Neighbouring municipalities[edit]

Kreimbach-Kaulbach borders in the north on the town of Wolfstein, in the east on the municipality of Niederkirchen, in the southeast on the municipality of Olsbrücken, in the south on the municipality of Frankelbach, in the west on the municipality of Rothselberg and in the northwest on the municipality of Rutsweiler an der Lauter.

Constituent communities[edit]

Kreimbach-Kaulbach’s Ortsteile are, of course, Kreimbach and Kaulbach, but also belonging to Kreimbach-Kaulbach are the outlying homesteads of Wallackerhof and Palatia-Mälzerei. The latter’s name identifies it as a malthouse.[3]

Municipality’s layout[edit]

Both the municipality’s constituent communities have generally grown together to form a single residential area, although the village still clearly bears the marks of the former separateness. The Kreimbach floodplain is a major living area, explaining why this “half” of the village has a greater population figure. The brook and the railway line, too, stand between the village’s two centres even today. There were once two railway stations, one in the north for Kreimbach and another in the south for Kaulbach.
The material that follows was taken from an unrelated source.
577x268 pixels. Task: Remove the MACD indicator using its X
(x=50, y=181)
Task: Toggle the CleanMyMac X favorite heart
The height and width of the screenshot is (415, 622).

Since then, however, Deutsche Bahn AG has closed these two stations and built a single one for both centres. Unlike the railway, the through road cuts across the bow in the river Lauter and leads straight through the Ortsteil of Kaulbach. The floor of the dale lies at an elevation of roughly 200 m above sea level, while each end of the village, lying in side valleys, reach some 210 m above sea level. Each of the two centres still has its own village core, each one characterized by compact building made up of houses from the 19th century. While Kaulbach has opened two new building areas and is getting set to open a third, Kreimbach has only one small one. Given this, the two centres may eventually become more alike in size.[4]

History[edit]

Antiquity[edit]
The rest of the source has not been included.